Characteristics of T cells in CC and matched LM
Based on our single-cell data, T cells were significantly more infiltrated in LM compared with primary CC lesions. Consequently, we isolated 32,593 T cells for further analysis to explore their heterogeneity between CC and CCLM. The transcriptional data of these T cells underwent re-standardization, normalization, and re-clustering. Subclustering of T cells revealed 13 distinct subpopulations (figure 2A). Among these, CD8+ exhausted T cells (CD8Tex) were identified by the expression of TOX, a gene critical for inducing T-cell exhaustion. Another subpopulation, CD4_ANK3, was defined by the expression of ANK3, CAMK4, HIVEP2, ETV6, and ZBTB20, which exhibited a gene expression profile similar to that of CD8Tex (figure 2B, online supplemental figure S4-S6). Both CD4_ANK3 and CD8Tex showed increased infiltration in LM compared with CC (figure 2A, online supplemental figure S4-S6), leading us to hypothesize that CD4_ANK3 represents a subset of exhausted CD4+ T cells analogous to CD8Tex. Using GZMK and GZMB as markers, we differentiated two subsets of CD8+ effector T cells (CD8Teff), designated as CD8Teff_GZMK and CD8Teff_GZMB. Notably, CD8Teff_GZMK exhibited significantly higher expression levels of HSPA1A and HSPA1B compared with CD8Teff_GZMB (figure 2B), suggesting that GZMK-dominant effector T cells may experience more pronounced extrinsic stimulation. CD4+ regulatory T cells (CD4Treg) were characterized by high expression of FOXP3, CTLA4, and TIGIT. Naive T cells were identified based on their expression of CCR7 and IL7R. Additionally, we identified a subset of T cells in a TSTR, marked by the expression of HSPA1A and HSPA1B. Interestingly, TSTR cells also expressed hallmark genes associated with naive T cells, leading us to hypothesize that TSTR cells may differentiate from naive T cells.
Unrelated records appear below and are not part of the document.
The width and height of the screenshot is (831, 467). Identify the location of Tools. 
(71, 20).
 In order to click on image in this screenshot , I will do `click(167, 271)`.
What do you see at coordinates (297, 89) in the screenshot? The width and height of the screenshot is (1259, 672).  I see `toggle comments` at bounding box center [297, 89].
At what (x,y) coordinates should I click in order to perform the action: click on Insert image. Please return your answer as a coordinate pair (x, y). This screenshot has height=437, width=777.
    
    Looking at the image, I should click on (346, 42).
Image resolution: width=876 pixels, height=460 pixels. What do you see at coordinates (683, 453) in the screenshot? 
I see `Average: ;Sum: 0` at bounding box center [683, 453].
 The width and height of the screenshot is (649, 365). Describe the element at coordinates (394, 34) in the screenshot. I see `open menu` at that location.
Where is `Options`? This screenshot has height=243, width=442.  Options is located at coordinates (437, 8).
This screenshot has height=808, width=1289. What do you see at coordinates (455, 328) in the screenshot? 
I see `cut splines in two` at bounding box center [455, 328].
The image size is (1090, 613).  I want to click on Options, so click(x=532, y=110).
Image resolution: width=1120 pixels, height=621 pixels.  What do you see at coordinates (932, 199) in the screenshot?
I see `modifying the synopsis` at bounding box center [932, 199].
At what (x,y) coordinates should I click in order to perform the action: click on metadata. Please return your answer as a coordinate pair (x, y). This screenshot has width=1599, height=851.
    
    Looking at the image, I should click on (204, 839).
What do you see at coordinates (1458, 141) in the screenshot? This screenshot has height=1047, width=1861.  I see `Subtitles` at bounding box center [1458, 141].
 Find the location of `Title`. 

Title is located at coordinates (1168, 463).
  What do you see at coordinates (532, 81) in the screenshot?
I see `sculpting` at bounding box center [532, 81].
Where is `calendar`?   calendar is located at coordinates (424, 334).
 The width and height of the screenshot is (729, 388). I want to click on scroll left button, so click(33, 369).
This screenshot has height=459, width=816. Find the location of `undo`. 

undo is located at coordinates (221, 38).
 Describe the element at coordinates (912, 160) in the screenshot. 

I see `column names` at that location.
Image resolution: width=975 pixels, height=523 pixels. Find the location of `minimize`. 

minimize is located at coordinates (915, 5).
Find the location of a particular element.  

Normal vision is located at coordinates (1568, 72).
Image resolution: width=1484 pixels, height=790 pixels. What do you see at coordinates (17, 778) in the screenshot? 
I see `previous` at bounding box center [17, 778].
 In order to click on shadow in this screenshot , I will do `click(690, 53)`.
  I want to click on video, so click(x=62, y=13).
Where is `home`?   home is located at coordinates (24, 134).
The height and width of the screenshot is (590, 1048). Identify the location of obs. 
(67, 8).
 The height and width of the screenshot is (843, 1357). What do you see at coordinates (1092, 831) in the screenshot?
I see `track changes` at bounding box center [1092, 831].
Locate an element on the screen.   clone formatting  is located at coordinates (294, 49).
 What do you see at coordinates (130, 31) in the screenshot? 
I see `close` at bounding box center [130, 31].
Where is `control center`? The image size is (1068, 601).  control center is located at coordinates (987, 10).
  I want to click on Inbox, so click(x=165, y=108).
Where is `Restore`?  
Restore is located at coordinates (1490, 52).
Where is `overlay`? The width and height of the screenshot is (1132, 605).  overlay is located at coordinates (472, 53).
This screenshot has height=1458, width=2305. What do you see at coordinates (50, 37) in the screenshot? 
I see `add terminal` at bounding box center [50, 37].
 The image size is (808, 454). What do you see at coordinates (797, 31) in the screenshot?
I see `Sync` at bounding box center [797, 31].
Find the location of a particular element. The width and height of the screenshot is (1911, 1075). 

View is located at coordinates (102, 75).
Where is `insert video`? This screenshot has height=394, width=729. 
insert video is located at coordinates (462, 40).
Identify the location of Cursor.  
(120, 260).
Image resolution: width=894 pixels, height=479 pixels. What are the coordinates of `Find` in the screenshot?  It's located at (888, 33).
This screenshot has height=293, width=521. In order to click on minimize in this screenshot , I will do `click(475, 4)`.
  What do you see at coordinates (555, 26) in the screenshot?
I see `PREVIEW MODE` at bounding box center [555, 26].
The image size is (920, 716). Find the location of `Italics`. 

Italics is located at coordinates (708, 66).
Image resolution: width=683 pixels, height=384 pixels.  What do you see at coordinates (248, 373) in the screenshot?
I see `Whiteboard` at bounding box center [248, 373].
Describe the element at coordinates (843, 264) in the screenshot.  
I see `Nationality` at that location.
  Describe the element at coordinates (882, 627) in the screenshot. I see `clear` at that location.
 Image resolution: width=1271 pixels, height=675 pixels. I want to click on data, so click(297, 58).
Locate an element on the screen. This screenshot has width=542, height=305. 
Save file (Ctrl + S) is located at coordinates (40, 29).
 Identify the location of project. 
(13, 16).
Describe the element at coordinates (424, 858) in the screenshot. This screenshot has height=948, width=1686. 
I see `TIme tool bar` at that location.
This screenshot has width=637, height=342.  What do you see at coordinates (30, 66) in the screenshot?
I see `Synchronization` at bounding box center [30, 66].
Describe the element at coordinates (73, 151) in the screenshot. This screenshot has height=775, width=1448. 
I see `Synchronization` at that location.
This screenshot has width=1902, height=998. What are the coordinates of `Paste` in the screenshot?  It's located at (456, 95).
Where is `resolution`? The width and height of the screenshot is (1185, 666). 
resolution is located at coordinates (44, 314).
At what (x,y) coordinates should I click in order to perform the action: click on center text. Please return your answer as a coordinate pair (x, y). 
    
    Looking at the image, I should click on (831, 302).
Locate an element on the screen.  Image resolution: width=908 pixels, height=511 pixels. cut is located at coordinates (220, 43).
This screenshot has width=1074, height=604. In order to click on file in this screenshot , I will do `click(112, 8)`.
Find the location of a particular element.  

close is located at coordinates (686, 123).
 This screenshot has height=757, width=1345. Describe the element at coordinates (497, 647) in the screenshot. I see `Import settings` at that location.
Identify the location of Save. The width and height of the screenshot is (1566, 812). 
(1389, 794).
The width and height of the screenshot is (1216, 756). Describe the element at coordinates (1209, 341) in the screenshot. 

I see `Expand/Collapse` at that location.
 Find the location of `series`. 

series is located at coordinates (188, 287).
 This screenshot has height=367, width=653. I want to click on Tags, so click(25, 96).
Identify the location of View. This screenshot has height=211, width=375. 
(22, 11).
Furthermore, we identified a population of CD4+ T cells predominantly expressing CXCL13. Mucosal-associated invariant T (MAIT) cells were characterized by the expression of KLRB1 and SLC4A10. Progenitor T (Pro_T) cells were marked by MKI67 and STMN1, while natural killer precursor cells were identified by KIT and AFF3. We also classified two distinct subsets of natural killer (NK) cells: one expressing NCAM1 (CD56) and GNLY, designated as CD56-positive NK (NK_CD56) cells, and another expressing FCGR3A (CD16) and NKG7, designated as CD16-positive NK (NK_CD16) cells (figure 2B and C).
Single-cell trajectory analysis is a computational approach used to investigate the dynamic transitions of cells from one state to another. In this study, we applied this method to six T-cell subsets with potential shared origins in LM. Naive T cells were positioned at the initial segment of the developmental trajectory, while CD4_ANK3 and CD8Tex were located at the terminal end, underscoring their similarity to exhausted T cells. The developmental trajectory of TSTR cells closely paralleled that of naive T cells but diverged from that of exhausted T cells, suggesting distinct differentiation pathways for these populations (figure 2D). The developmental progression of CD8Teff_GZMK closely aligned with that of TSTR cells, whereas CD8Teff_GZMB was evenly distributed across all developmental stages. This finding provides a plausible explanation for the significant upregulation of HSPA1A and HSPA1B observed in CD8Teff_GZMK cells. In summary, our analysis revealed that naive T cells in CCLM follow four distinct differentiation pathways: (1) differentiation into CD8Teff cells, (2) differentiation into TSTR cells, (3) initial differentiation into CD8Teff followed by further differentiation into CD8Tex cells, or (4) initial differentiation into CD4_ANK3 cells (figure 2D).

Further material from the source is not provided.